EXERCISE DIRECTIONS:
Below are entries; work out how many of their lines include the string "each", and reply with the number only.

MATERIALS PROVIDED:
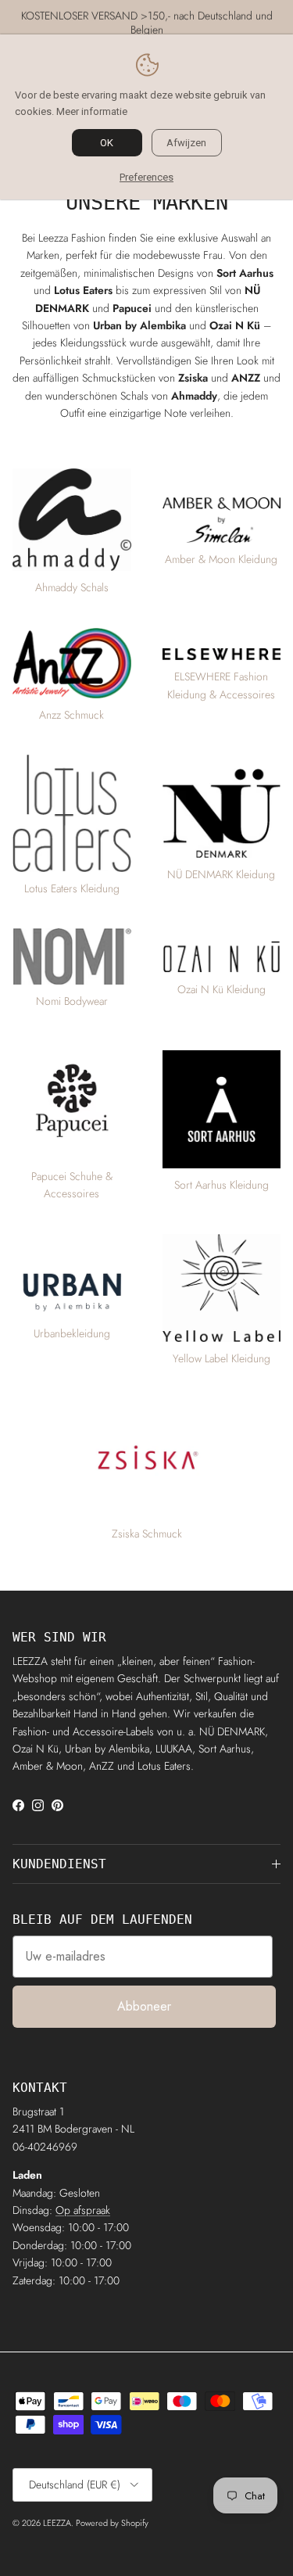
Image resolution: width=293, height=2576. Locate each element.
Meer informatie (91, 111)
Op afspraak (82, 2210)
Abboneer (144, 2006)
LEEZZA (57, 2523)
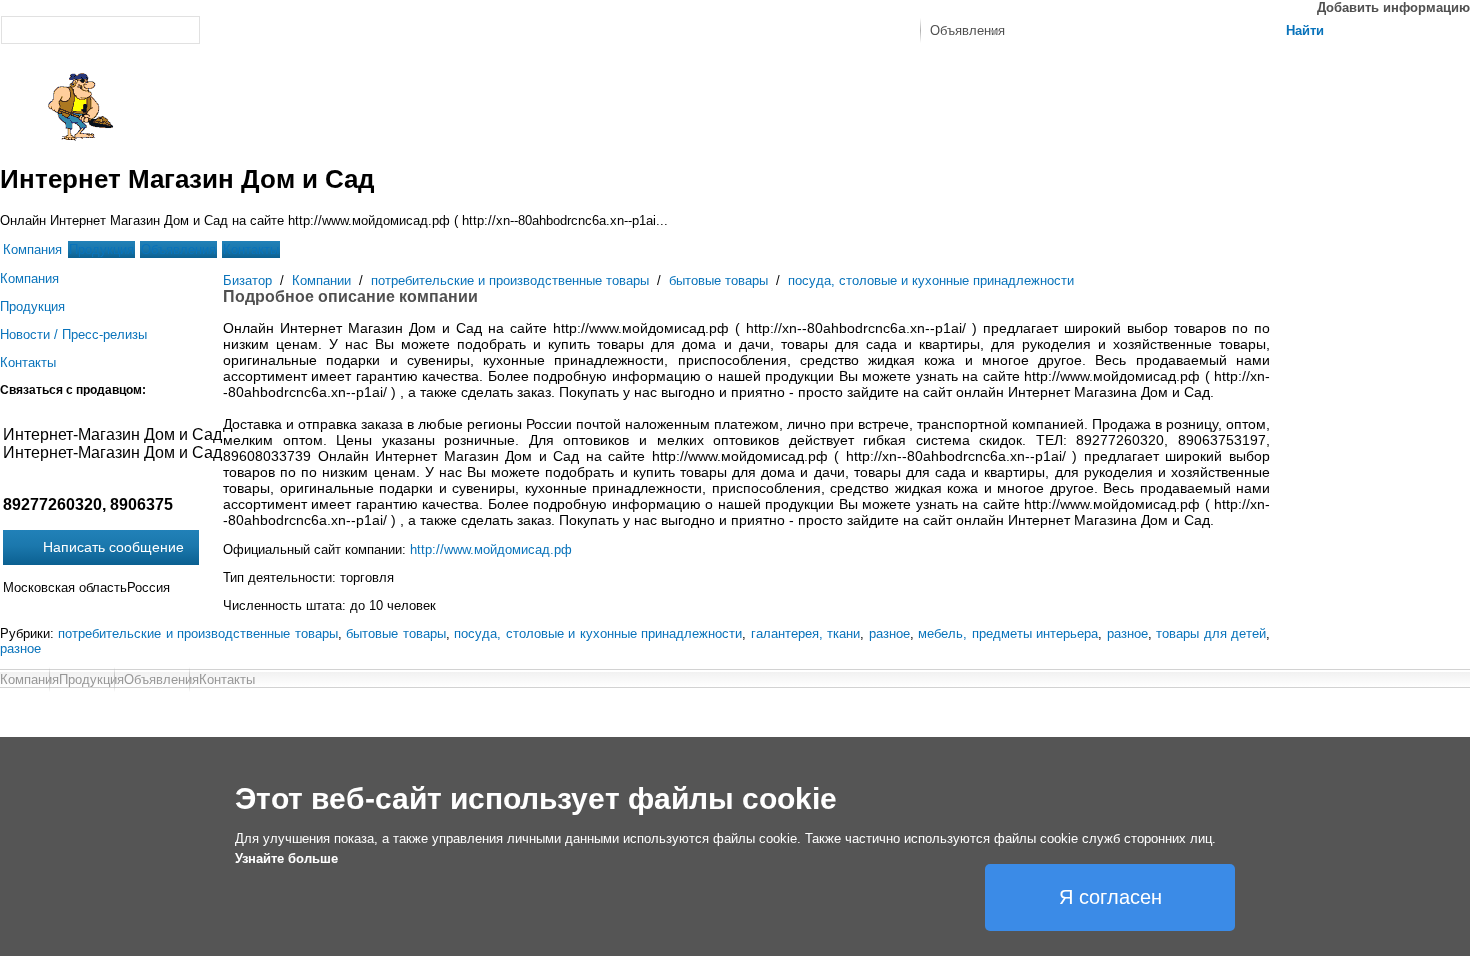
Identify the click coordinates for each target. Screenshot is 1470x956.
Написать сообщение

FINISHED TASK:
2